TASK TO COMPLETE :: Look through the entries below and report how many lines hold the string "accomplish". Only the number is wanted.

DATA EXCERPTS ::
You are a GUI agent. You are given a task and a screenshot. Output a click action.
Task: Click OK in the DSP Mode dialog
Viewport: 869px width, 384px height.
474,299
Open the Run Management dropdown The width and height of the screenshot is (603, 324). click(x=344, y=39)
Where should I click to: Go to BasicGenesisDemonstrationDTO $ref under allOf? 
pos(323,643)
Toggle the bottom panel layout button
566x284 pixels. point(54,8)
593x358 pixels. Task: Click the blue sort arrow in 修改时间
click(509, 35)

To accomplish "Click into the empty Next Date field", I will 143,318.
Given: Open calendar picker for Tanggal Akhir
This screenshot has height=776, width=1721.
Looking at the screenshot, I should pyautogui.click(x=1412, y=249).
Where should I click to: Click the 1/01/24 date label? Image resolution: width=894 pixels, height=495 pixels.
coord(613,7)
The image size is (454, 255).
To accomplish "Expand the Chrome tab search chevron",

WRITTEN REPLY :: 2